→ **Data to examine**:
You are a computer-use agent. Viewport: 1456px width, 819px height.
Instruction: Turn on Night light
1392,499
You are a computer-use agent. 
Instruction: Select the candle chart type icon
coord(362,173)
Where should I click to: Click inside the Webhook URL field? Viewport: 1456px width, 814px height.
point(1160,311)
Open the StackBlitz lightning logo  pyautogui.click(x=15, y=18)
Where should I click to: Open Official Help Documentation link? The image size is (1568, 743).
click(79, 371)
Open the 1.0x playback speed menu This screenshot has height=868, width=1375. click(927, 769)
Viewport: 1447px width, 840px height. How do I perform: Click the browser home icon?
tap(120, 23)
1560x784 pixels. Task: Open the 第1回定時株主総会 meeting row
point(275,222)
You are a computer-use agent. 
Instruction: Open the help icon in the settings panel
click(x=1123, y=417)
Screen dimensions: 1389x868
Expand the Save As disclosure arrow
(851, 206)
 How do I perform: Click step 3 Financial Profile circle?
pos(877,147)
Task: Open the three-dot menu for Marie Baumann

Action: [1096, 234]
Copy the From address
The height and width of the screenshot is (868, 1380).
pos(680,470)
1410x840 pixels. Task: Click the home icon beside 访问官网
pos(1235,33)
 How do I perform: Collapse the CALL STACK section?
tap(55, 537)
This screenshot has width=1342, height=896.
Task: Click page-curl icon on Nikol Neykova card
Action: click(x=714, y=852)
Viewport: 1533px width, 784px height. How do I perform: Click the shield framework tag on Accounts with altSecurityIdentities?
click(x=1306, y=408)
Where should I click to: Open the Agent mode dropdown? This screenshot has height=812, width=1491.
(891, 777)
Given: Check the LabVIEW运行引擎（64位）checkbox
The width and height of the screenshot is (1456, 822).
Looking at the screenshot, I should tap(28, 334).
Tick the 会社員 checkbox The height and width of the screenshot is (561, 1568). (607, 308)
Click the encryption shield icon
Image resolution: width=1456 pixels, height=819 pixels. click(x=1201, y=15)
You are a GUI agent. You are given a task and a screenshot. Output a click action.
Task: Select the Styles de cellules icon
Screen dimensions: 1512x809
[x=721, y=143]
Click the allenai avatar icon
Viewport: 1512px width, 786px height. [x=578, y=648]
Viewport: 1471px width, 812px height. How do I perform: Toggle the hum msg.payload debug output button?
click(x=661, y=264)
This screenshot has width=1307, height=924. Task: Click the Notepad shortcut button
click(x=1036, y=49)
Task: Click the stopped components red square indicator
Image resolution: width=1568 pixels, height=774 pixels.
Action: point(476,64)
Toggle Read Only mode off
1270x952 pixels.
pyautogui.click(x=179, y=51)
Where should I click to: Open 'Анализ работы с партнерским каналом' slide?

→ **Goal of the exercise**:
Based on the listing, determine the number of lines that include the string "checkbox", and give that number without further text.

→ **Response for this exercise**:
2